Some markets showed a higher level of concerns, with 70 percent of U.S. respondents and 72 percent of Japanese respondents viewing the risk as high.
However, in other countries the levels were unexpectedly low: in Singapore, the Netherlands and Canada less than 35 percent perceived the risk as large.
"Japan has very good cyberbreech technology on the defensive side. Economies that are technologically orientated tend to be better protected," Stulb told CNBC.
The lackadaisical attitude displayed by some businesses contrasted with the stern messages from global regulators and governments.
In a speech in March, Mary Jo White, the chair of the U.S. Securities and Exchange Commission, said the international cyberthreat was of "extraordinary and long-term seriousness".
In the same month, Francis Maude, U.K. minister for the Cabinet Office, said 93 percent of large corporations had suffered a cyberbreach in the past financial year, at an average cost of between £450,000 ($755,145) and £850,000 ($1.43 billion).

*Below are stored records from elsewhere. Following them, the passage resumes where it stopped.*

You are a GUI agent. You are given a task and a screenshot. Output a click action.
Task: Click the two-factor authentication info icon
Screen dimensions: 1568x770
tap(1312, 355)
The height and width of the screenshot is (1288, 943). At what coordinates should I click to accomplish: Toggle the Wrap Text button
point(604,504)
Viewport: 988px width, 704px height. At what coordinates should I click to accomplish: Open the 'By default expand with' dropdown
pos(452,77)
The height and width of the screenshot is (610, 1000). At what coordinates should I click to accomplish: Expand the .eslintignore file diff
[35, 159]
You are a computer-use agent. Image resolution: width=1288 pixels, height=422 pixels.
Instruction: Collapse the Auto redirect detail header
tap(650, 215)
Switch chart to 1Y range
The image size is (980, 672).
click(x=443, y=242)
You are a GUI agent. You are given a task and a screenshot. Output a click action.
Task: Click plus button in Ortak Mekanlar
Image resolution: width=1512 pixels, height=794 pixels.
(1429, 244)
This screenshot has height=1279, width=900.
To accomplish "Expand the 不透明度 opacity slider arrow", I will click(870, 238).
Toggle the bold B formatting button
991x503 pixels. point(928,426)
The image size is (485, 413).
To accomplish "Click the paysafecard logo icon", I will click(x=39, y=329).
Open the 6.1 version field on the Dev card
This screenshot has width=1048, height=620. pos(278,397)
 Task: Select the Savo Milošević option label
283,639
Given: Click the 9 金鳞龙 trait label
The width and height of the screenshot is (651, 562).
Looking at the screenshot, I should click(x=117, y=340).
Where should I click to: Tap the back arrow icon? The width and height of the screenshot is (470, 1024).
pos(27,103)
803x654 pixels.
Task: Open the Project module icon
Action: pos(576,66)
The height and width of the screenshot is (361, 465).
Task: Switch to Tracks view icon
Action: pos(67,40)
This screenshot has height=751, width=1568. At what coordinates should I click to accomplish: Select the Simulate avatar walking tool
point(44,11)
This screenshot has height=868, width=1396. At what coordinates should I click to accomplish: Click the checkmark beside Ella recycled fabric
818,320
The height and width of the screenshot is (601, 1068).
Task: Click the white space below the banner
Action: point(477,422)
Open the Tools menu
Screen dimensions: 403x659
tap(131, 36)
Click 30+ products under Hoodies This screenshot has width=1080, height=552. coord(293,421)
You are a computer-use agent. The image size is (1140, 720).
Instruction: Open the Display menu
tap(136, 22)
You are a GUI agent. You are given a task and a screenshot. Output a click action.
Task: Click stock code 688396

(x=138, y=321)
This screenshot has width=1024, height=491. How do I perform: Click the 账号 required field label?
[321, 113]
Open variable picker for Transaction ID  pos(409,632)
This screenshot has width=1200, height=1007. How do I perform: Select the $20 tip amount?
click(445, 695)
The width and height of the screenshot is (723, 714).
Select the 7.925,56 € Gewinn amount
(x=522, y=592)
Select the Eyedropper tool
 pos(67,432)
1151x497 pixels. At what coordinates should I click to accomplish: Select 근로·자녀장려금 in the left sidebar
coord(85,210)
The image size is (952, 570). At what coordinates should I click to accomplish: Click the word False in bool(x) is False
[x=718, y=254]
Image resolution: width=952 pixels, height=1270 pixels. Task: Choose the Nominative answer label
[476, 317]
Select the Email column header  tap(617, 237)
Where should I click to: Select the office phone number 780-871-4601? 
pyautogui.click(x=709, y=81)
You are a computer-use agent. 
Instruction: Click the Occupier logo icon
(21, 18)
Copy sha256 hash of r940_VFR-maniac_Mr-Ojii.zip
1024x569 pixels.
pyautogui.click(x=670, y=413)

More recently, the Bank of England on Tuesday publically launched CBEST, a voluntary framework for improving banks' cyber defenses. The Bank urged financial institutions to hire hackers to test their vulnerability to cybertheft and other crimes.
"There is not a government in the world that is not providing advice to corporates on how they can better protect intellectual property," said Stulb.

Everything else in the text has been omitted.